_Records in a dataset:_
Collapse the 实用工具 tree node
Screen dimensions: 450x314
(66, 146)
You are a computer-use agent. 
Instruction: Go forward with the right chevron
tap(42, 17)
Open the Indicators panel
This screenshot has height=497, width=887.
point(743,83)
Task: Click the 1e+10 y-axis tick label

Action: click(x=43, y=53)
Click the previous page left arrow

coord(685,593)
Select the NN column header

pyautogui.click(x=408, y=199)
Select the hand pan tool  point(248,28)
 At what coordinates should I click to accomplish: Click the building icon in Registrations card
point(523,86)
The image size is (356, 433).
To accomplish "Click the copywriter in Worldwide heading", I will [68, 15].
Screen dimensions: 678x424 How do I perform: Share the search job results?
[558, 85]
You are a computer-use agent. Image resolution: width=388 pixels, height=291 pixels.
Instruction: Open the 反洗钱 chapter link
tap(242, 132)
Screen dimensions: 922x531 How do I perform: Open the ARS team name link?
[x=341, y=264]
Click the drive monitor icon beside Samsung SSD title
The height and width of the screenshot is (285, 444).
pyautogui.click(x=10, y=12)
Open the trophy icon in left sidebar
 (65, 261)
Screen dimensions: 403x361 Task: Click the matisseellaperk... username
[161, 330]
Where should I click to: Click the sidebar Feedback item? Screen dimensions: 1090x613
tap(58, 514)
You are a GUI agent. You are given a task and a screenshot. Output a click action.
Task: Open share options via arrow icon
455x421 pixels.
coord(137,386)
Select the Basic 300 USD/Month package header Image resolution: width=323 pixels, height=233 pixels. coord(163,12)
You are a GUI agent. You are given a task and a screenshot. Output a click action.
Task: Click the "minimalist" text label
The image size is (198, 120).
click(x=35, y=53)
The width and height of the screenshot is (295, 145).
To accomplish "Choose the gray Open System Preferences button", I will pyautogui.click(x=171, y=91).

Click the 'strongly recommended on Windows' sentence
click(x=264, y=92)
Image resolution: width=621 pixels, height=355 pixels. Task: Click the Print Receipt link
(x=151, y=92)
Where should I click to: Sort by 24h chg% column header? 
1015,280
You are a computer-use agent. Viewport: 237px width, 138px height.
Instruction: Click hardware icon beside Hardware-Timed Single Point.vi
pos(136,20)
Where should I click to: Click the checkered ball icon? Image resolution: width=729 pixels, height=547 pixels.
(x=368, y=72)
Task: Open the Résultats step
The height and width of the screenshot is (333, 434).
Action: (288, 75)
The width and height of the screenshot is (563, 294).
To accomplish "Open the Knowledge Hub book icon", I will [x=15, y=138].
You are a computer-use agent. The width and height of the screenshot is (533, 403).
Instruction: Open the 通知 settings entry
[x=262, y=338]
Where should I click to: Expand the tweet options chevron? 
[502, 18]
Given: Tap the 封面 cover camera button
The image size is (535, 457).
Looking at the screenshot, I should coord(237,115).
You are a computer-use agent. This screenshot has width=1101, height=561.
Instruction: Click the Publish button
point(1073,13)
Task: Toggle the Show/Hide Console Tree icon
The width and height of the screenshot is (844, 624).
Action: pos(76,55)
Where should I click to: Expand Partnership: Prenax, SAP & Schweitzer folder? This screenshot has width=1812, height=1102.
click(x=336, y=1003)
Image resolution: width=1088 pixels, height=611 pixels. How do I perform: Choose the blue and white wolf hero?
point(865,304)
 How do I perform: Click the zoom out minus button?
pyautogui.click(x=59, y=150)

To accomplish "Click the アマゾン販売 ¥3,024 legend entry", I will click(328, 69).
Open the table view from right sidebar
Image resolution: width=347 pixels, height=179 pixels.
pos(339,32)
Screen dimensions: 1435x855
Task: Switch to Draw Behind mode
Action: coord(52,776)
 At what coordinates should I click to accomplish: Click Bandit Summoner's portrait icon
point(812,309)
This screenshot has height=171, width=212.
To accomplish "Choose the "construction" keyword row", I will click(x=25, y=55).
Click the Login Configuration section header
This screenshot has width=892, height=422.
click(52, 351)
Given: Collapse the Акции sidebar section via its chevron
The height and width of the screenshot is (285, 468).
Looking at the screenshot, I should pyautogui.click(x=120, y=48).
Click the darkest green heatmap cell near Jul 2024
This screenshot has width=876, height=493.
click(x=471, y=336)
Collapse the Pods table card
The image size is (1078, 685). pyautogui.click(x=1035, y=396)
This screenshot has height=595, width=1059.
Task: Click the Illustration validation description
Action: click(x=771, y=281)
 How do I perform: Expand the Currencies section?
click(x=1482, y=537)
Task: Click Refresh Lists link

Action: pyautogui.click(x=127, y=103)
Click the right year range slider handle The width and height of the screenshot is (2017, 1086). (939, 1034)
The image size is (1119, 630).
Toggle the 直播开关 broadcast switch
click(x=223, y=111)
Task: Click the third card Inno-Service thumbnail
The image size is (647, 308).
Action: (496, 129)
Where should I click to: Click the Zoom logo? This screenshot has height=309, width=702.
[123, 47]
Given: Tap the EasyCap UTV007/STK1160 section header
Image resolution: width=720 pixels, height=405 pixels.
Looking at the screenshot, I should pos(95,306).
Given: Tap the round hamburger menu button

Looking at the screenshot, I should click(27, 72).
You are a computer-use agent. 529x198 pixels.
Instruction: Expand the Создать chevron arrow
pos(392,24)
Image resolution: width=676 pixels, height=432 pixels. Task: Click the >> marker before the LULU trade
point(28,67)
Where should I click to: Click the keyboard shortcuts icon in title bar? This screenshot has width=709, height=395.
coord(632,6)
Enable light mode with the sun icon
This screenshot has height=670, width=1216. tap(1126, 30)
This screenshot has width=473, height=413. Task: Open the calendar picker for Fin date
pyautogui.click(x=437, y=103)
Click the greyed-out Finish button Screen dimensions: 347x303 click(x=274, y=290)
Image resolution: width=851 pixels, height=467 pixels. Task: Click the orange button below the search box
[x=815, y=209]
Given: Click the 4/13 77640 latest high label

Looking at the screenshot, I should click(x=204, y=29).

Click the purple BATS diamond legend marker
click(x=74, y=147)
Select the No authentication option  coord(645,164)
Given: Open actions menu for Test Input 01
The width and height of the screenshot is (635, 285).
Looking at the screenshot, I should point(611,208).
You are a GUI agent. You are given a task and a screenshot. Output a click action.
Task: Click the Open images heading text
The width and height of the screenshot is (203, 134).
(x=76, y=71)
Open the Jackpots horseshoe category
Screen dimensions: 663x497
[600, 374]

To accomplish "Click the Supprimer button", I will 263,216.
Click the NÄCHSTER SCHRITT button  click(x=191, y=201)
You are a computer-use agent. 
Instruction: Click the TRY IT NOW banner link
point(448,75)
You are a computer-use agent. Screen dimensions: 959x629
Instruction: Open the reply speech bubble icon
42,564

_What you should do:_ Locate each line in the entries above that contains the word "with" and copy those lines.

_Answer for this exercise:_
Instruction: Go forward with the right chevron
Enable light mode with the sun icon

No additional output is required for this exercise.